Sit-in per pescatori accusati di essere trafficanti «Soccorrere è un principio ma anche un dovere»

Pescatori, non trafficanti. Non sarebbero altro che questo i sei tunisini detenuti ad Agrigento per aver soccorso in mare a fine agosto, a largo di Lampedusa, un’imbarcazione in difficoltà con a bordo 14 migranti. Non ci hanno pensato due volte, il capitano e il suo equipaggio, quando si sono dati da fare per trainarli in salvo e metterli in sicurezza. Motivo per il quale per loro sono scattate le manette. L’accusa, questa mattina discussa in udienza al tribunale del Riesame a Palermo, è quella di aver favorito l’ingresso irregolare e clandestino dei migranti tratti in salvo. «Ecco che torna un discorso vecchio, già sentito, quello che criminalizza chi presta soccorso, chi aiuta qualcuno in mare obbedendo a un obbligo, a un codice etico imprescindibile», dicono gli esponenti del Forum Antirazzista di Palermo, in sit-in davanti al palazzo di giustizia per chiedere la scarcerazione di Chamseddine Bourassine, capitano del peschereccio ora sotto sequestro a Licata, e dei suoi uomini, Lofti Lahiba, Farhat Tarhouni, Salem Belhiba, Bechir Edhiba, Ammar Zemzi. Un riferimento proprio agli articoli 489 e 490 del codice della navigazione, relativi a «obbligo di assistenza e obbligo di salvataggio» che, appunto, impongono di intervenire in caso ci si imbatta in un’altra imbarcazione che corra un qualche pericolo: «È del pari obbligatorio, negli stessi limiti, il tentativo di salvare persone che siano in mare o in acque interne in pericolo di perdersi», per citarne un passaggio.

«Hanno solo fatto il loro dovere, non potevano sottrarsi, ma adesso per assurdo devono andare incontro a questo tipo di criminalizzazione, tirata in ballo anche e soprattutto contro chi risponde a un proprio obbligo», ribadisce Judith Glitze del Forum Antirazzista. A unirsi ai loro cori di protesta e sensibilizzazione ci sono anche la Cgil Palermo e il suo ufficio migranti, che in merito alla vicenda reclamano chiarezza e un’equa difesa da garantire ai membri dell’equipaggio. «Chiediamo alla magistratura di fugare ogni dubbio sull’accaduto, nella salvaguardia e nel rispetto del principio e del dovere di soccorrere in mare, come previsto dal codice marittimo internazionale – dichiarano Calogero Guzzetta, della segreteria della Camera del Lavoro e Bijou Nzirirane, responsabile ufficio migranti Cgil Palermo -. Palermo è vicina a questi lavoratori». Città che, a sentire il suo sindaco, Leoluca Orlando, vuole essere dell’accoglienza, sembra però arrancare di fronte a episodi simili.

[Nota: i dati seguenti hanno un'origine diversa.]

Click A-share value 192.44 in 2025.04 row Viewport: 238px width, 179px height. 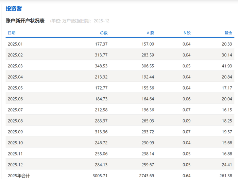pyautogui.click(x=148, y=77)
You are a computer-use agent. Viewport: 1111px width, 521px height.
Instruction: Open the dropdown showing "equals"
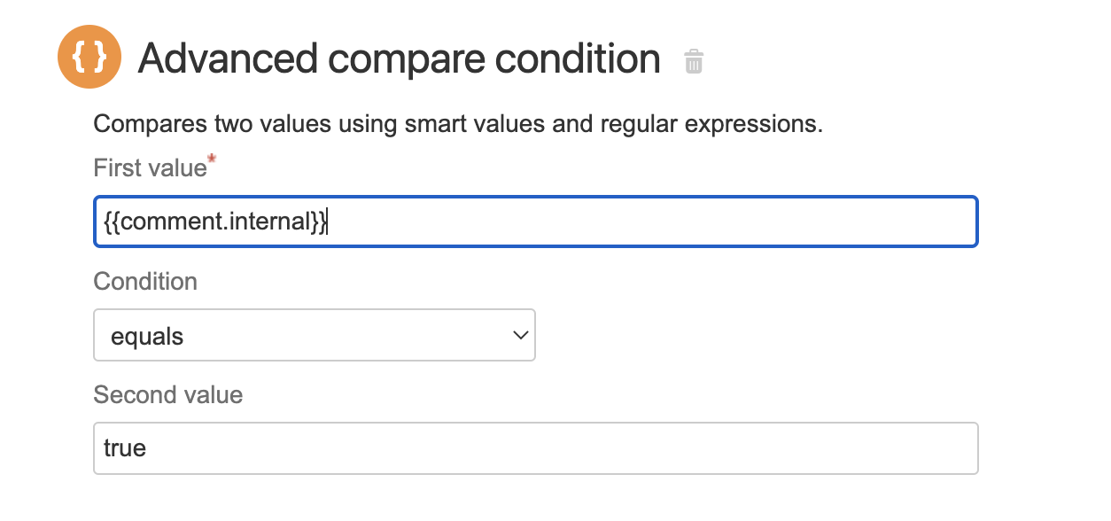pyautogui.click(x=314, y=335)
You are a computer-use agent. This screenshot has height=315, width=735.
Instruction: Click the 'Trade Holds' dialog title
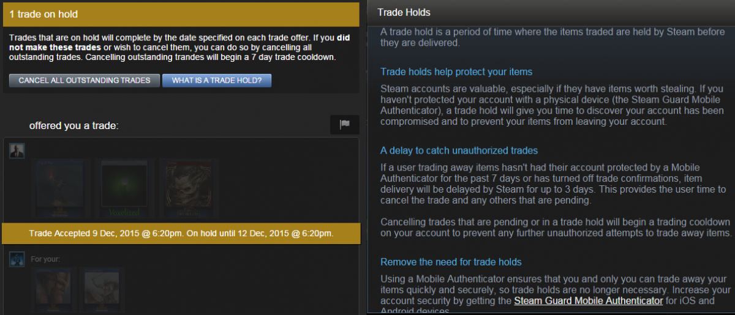[x=404, y=12]
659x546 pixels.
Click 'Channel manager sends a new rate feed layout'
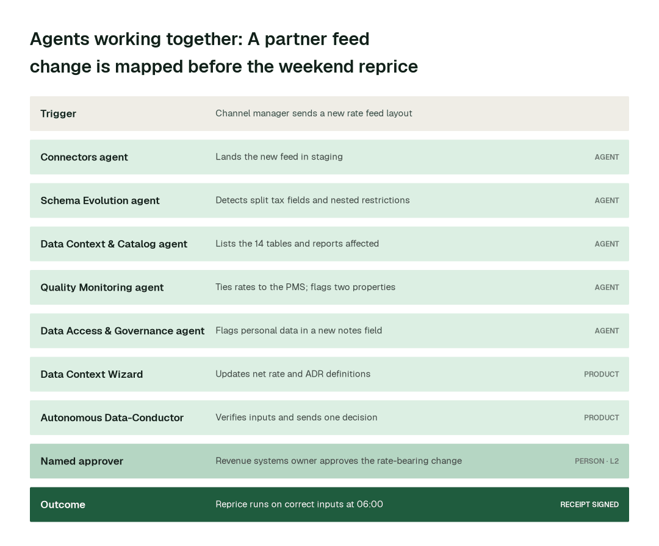314,113
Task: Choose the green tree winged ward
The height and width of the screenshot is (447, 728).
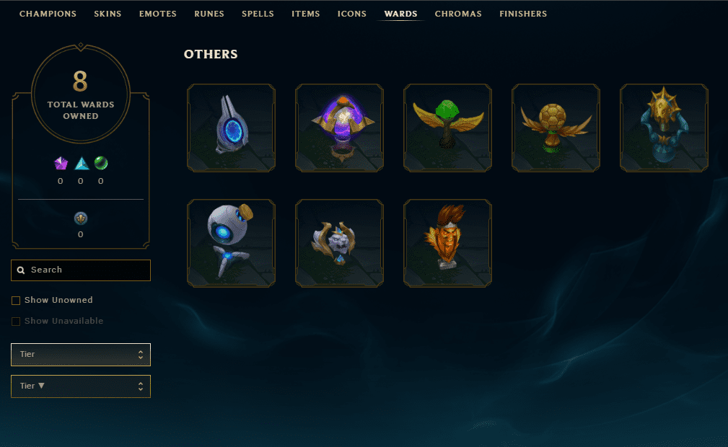Action: (x=447, y=128)
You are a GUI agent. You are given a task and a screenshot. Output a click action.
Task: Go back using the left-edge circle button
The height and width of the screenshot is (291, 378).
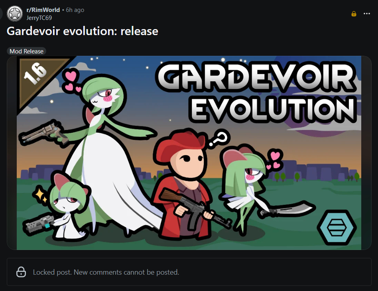tap(1, 14)
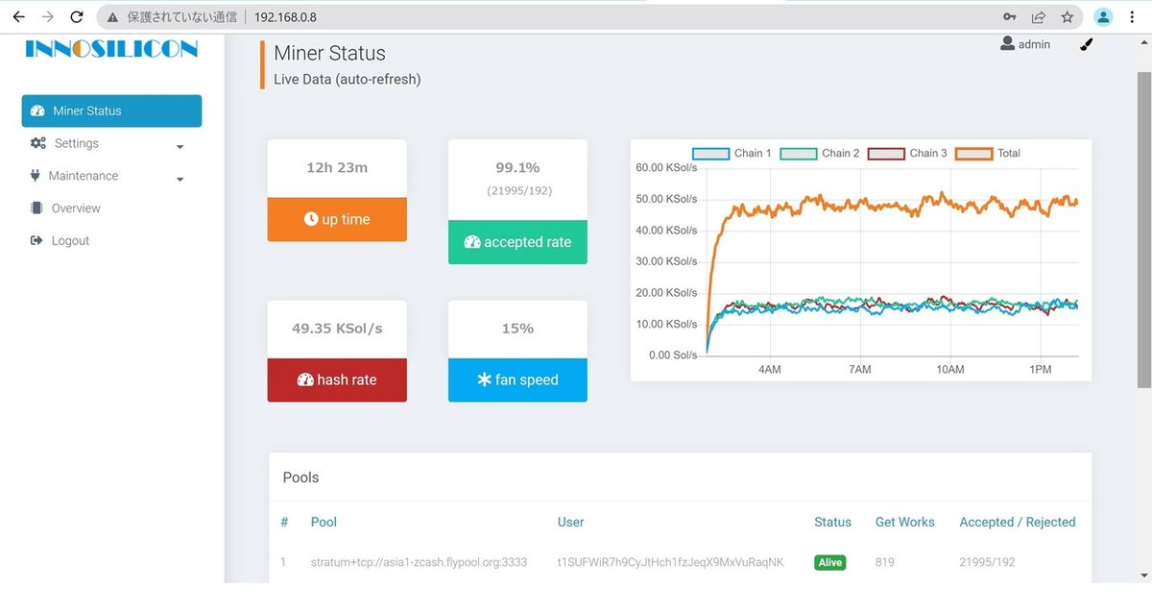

Non si contano, infatti, nel solo tribunale di Palermo i procedimenti a carico di presunti scafisti, ad esempio, che dichiarano con forza di essere dei semplici migranti come gli altri in cerca di abbandonare gli orrori della Libia. O contro chi, come in questo caso, trae in salvo chi è in difficoltà in mare. Più volte, addirittura a livello nazionale, si è puntato il dito contro il lavoro svolto dalle Ong.

Intanto, Chamseddine Bourassine, il comandante del peschereccio, oltre ad aver ricevuto da Medici Senza Frontiere una formazione specifica per poter operare il salvataggio in mare, è membro dell’associazione dei pescatori di Zarzis, nota per il suo attivismo e spesso in prima linea nella battaglia per la difesa dei migranti che si spostano dal Nord Africa e nei salvataggi in mare. «Chiediamo che venga interpellata l’associazione», reclama infatti la Cgil Palermo, convinta che gli operatori potrebbero contribuire non poco a fornire un quadro più corretto del comandante coinvolto nella vicenda. Anche la società civile di Tunisi ha manifestato per chiedere la liberazione dei sei pescatori. «Speriamo che si faccia in modo che queste cose non accadano mai più», è infine il monito che giunge dal sindacato. Ma gli appelli, in queste settimane, non sono mancati. Insieme alla Cgil, infatti, anche le altre associazioni di categoria, come la Cisl e la Uil: «Chiediamo il rispetto del diritto di salvare vite in mare».